そもそも国際観光旅客税法上では、旅行会社は立ち位置や役割が規定されていない。ただし直接お客様から税金を預かる以上、納付を義務付けられている航空会社などが適切に納税できるよう、うまく準備し、連携していただくしかない。クルーズの場合は旅行代金に含むケースや、乗船時に旅行者に渡すクルーズカードから1000円を引くケースなどがあると聞いており、後者の場合は旅行会社は介在しないが、いずれにせよ状況は把握しておく必要がある。大変だとは思うが、改めてご協力をお願いしたい。
-JATAは旅行者への説明のために、パンフレットなどに記載する2つの文案を発表した。航空券の発券が1月7日以降か6日以前かで、徴収の要否が分かれることが旅行会社の対応を難しくしている
齋藤 2つの文案については我々も作成に関与していて、旅行会社には徴収漏れや誤徴収がないようにしていただきたい。なお、事務処理が面倒だからとの理由で納税義務者から徴収せず、旅行会社が自腹を切るのは「不徴収犯」にあたるので、税の意義を理解して注意していただきたい。通常は「預り金」などとするところを、利益剰余金から収めていれば簡単にわかる。

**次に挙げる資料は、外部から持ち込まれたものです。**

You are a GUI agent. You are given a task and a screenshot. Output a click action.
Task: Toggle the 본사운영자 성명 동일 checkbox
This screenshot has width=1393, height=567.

-日頃は国内旅行ばかり販売しているようなスタッフが、たまたま海外旅行を扱ったりすれば、徴収漏れも発生するのではないか
齋藤 徴収すべき税をちょっとした誤りで徴収できず、しかもその旅行者が出国してしまって折衝の機会がなくなったようなケースまで不徴収犯として厳しく追求するかといえば、それは“程度問題”と考えられなくもない。ただ、最初から旅行会社が「こちらで1000円を負担します」とアピールしているようであれば、確実に悪質と見なされる。個々の旅行会社が制度についてどの程度理解しているのかは把握できないが、誤解している人がいるようであれば、改めて周知が必要になる。